Associations between cytokine gene variations and self-reported sleep disturbance in women following breast cancer surgery

• Published in: European journal of oncology nursing : the official journal of European Oncology Nursing Society Vol. 18; no. 1; pp. 85 - 93
• Main Authors: Alfaro, Emely, Dhruva, Anand, Langford, Dale J, Koetters, Theresa, Merriman, John D, West, Claudia, Dunn, Laura B, Paul, Steven M, Cooper, Bruce, Cataldo, Janine, Hamolsky, Deborah, Elboim, Charles, Kober, Kord, Aouizerat, Bradley E, Miaskowski, Christine
• Format: Journal Article
• Language: English
• Published: Scotland Elsevier Ltd 01.02.2014
• Subjects: Adult; Age Distribution; Aged; Breast cancer; Breast Neoplasms - pathology; Breast Neoplasms - surgery; Comorbidity; Cytokine genes; Cytokines - genetics; Female; Genes; Genetic Variation; Growth mixture modeling; Hematology, Oncology and Palliative Medicine; Humans; Incidence; Insomnia; Interleukin-6 - genetics; Logistic Models; Longitudinal Studies; Membership; Middle Aged; Multivariate Analysis; NF-kappa B p52 Subunit - genetics; Phenotype; Phenotypes; Polymorphism, Single Nucleotide; Preoperative Care - methods; Risk Assessment; Self Report; Selfreport; Sleep disturbance; Sleep problems; Sleep Wake Disorders - epidemiology; Sleep Wake Disorders - genetics; Surgery; Surveys and Questionnaires; Symptom trajectories; Women; United States > US; Sleep disturbance; Symptom trajectories; Breast cancer; Growth mixture modeling; Insomnia; Cytokine genes
• ISSN: 1462-3889; 1532-2122
• DOI: 10.1016/j.ejon.2013.08.004

Abstract Purpose of the research To attempt to replicate the associations found in our previous study of patients and family caregivers between interleukin 6 (IL6) and nuclear factor kappa beta 2 (NFKB2) and sleep disturbance and to identify additional genetic associations in a larger sample of patients with breast cancer.
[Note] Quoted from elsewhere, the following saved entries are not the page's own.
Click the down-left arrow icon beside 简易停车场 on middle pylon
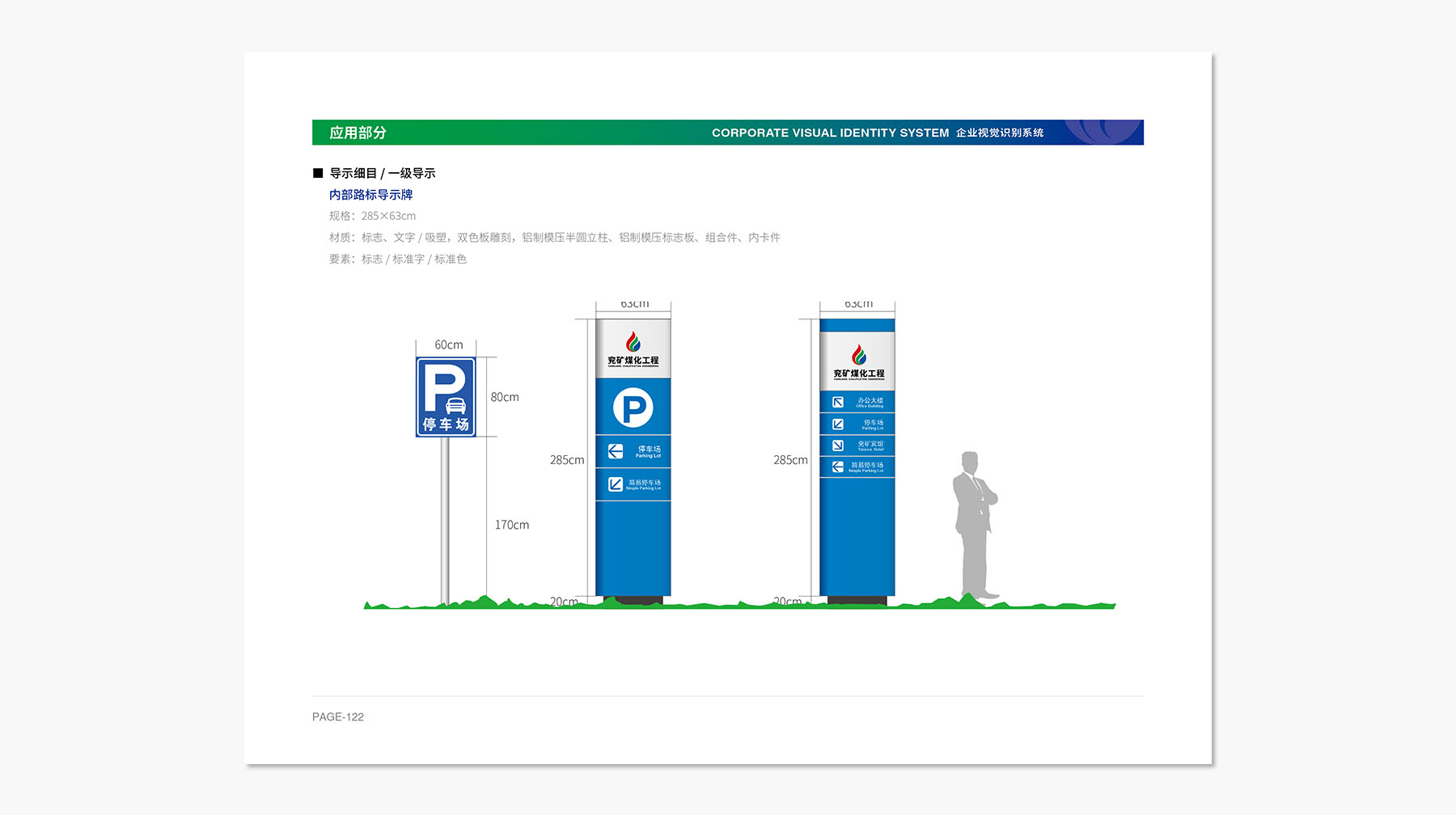1456x815 pixels. [x=616, y=484]
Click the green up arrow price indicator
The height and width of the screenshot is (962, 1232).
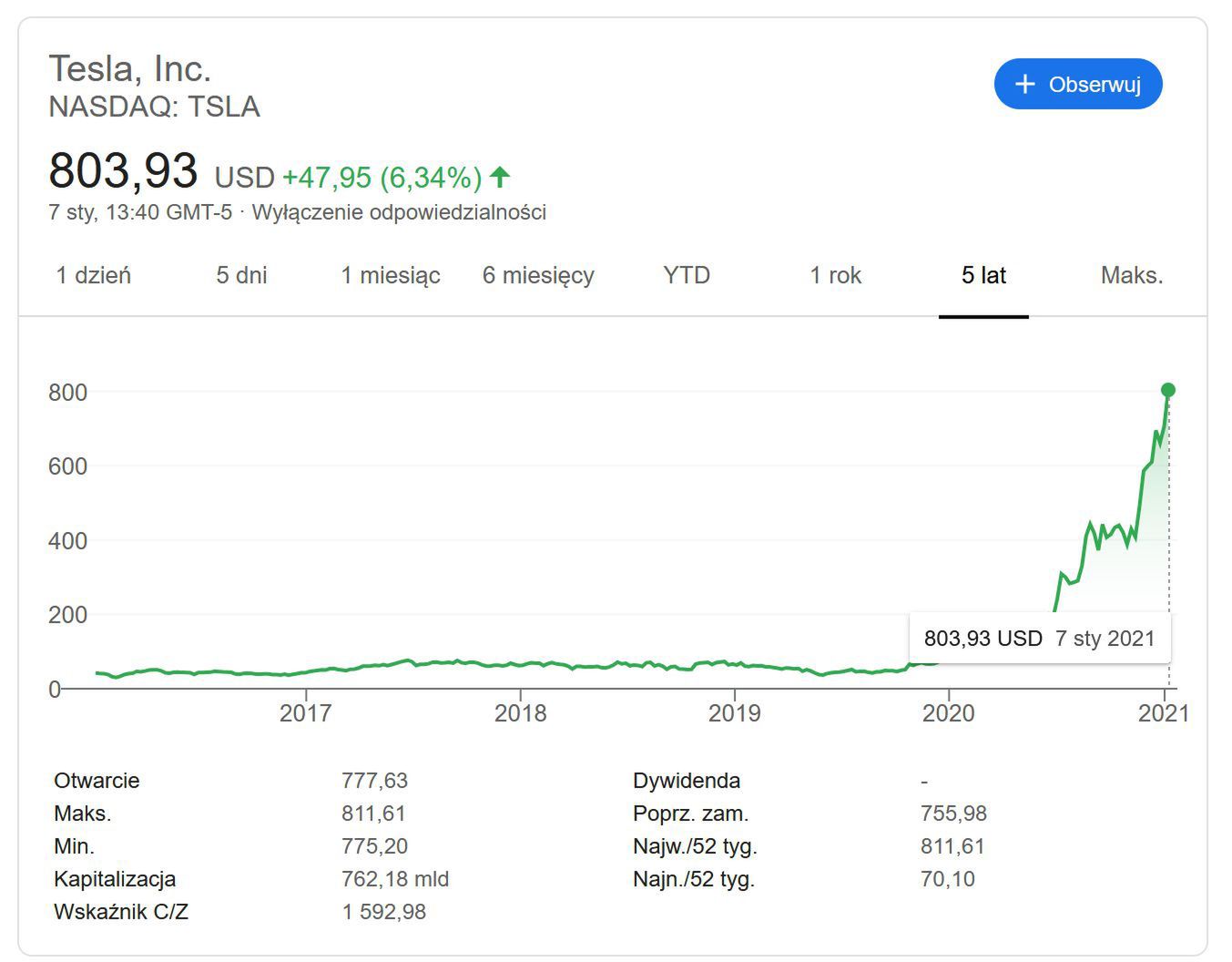[x=500, y=176]
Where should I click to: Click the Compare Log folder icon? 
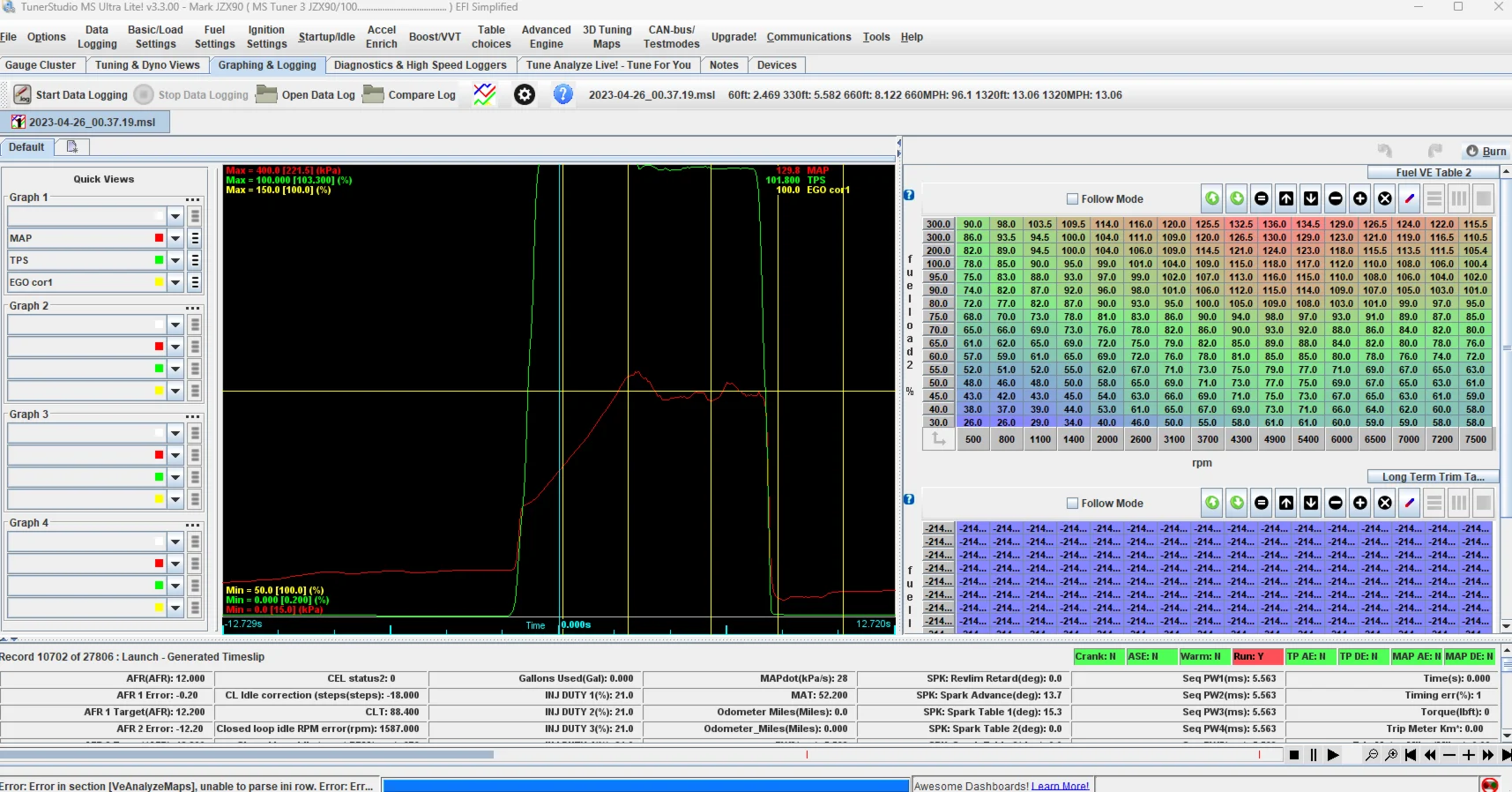click(374, 94)
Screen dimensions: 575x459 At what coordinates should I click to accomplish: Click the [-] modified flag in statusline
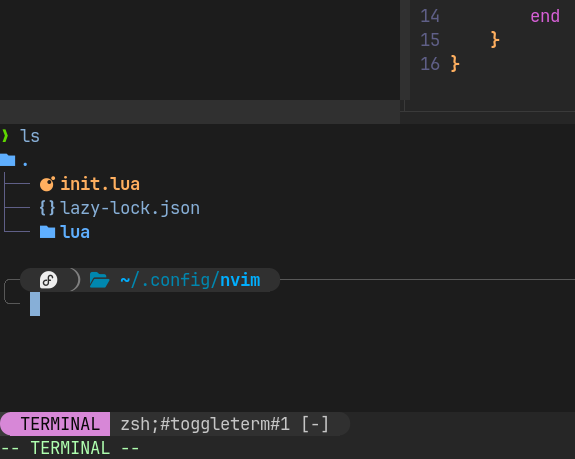(x=315, y=424)
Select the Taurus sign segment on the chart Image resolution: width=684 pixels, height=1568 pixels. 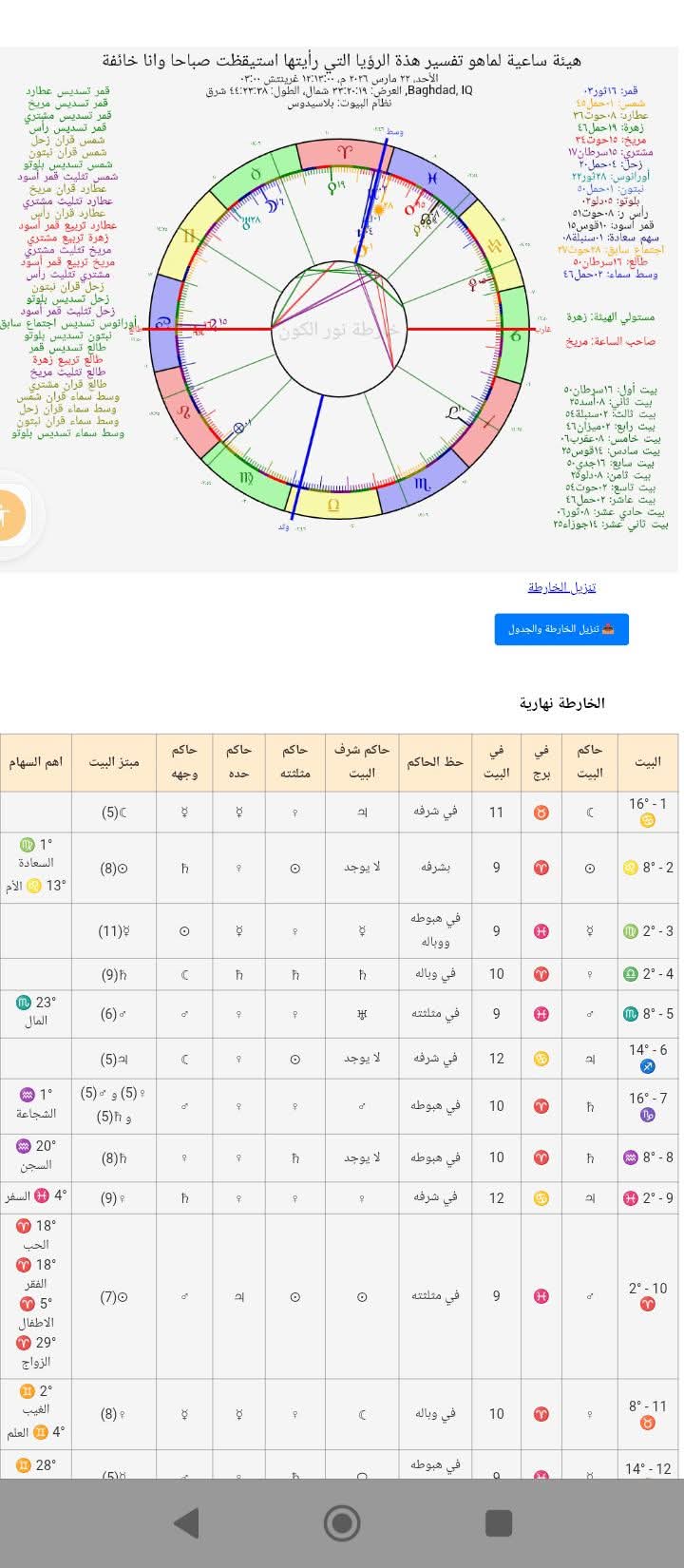[256, 175]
Methods and sample Patients with breast cancer ( n  = 398) were recruited prior to surgery and followed for six months. Patients completed a self-report measure of sleep disturbance and provided a blood sample for genomic analyses. Growth mixture modeling was used to identify distinct latent classes of patients with higher and lower levels of sleep disturbance. Key results Patients who were younger and who had higher comorbidity and lower functional status were more likely to be in the high sustained sleep disturbance class. Variations in three cytokine genes (i.e., IL1 receptor 2 (IL1R2), IL13, NFKB2) predicted latent class membership. Conclusions Polymorphisms in cytokine genes may partially explain inter-individual variability in sleep disturbance. Determination of high risk phenotypes and associated molecular markers may allow for earlier identification of patients at higher risk for developing sleep disturbance and lead to the development of more targeted clinical interventions.